Common Law Relationships
There is more to it then just living together
Table of Contents
2. Difference between Common-law and Cohabitation
When are you considered to be in a Common-law Relationship
In Ontario you are considered to be in a common law relationship if:
You have lived with your partner for 3 years or more; or
You have lived with your partner for 1 year and have a child together.
What’s the difference between cohabiting and common law?
Common law relationships have a degree of permanence through the couple’s relationship dynamics. Cohabitation covers a wide variety of scenarios and has a broader definition than common law relationships. For example, simply living together for 5 years as roommates can be considered cohabitation but would not automatically result in a common law relationship.
If unsure whether you meet the common law definition, consider the following elements in your cohabitation:
Social behaviors towards and around each other
Children (whether they are biologically yours or your partners’, do you act as a parental figure to them?)
Economic support between each other
Cohabitation conditions: How often do you spend time with each other under the same residence and how regular is this time spent?
Need for Cohabitation Agreement. Be proactive!
If you are thinking about cohabitating or if you are already in a common law relationship, you should consider a cohabitation agreement. This is a domestic contract between you and your partner that will address your rights in the event your relationship ends. It will cover your spousal support and property rights – you can choose to protect these rights or to waive these rights.
A cohabitation agreement is intended to address a wide array of scenarios. For example, if you buy a property and pay off the mortgage to said property, you may wish to retain all the rights to this property in the event you separate. Though the whole of the property is under your name, your stay-at-home partner may seek both spousal support and an equitable remedy against you for their contributions to the property. A cohabitation agreement can cover this scenario to protect your rights in the event any disagreements arise.

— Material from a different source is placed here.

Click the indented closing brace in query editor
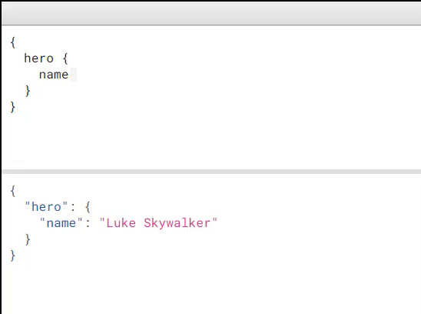The width and height of the screenshot is (421, 314). (x=28, y=91)

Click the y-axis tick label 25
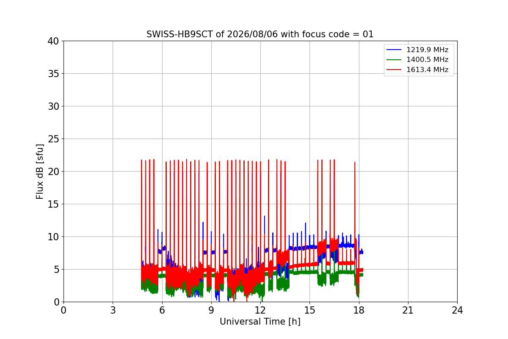pos(53,139)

Effect of Previous Marriage on Cohabitation
If you meet the common law definition, you will still possess your common law rights regardless of whether or not you or your common law spouse are still married to someone else. An existing traditional marriage will not affect your common law rights until you cease your relationship.
Considerations on the Breakdown of a Common-law Relationship
The separation process between common law couples is different from a separating in a marriage – but can be no less complicated.
There are several considerations you should make:
How long have you lived together and what were your living arrangements? Consider the circumstances surrounding your relationship. Have you two simply been cohabitating like roommates or were you in a relationship of permanence?
Do you have any children? Is there anyone dependent on you and/or your spouse? The Family Law Act allows common law spouses to apply for child support. This application can be made regardless of whether the child is biologically linked to the other or are treated like an adopted child. You will also want to consider the custody and access arrangements of the child(ren).
Do you or your spouse own any property? Though common law couples do not have automatic equalization rights, you will also need to consider property division. If the property legally belongs to only your spouse, they have a legal right to remove you from the property without your consent. The same applies vice versa.
Are either of you financially supporting the other? You or your spouse may be able to claim spousal support against the other. Dependent on the circumstances, you or your spouse may be entitled to claim equitable rights such as constructive trust or unjust enrichment.
Will you be amicable after separating? If you are amicable during the separation process and are in agreement on how you wish to divide your rights and obligations – have this all documented in a separation agreement. It will be effective in protecting your established rights and waivers in the event there are any disagreements in the future. If unable to agree on how to divide your rights, you and your spouse can still hire separate lawyers to negotiate the terms into your separation agreement.
Before taking any steps, consult with a family lawyer about your specific scenario to ensure your rights are properly protected.
The safest option following the end of a common law relationship is to have a separation agreement in place.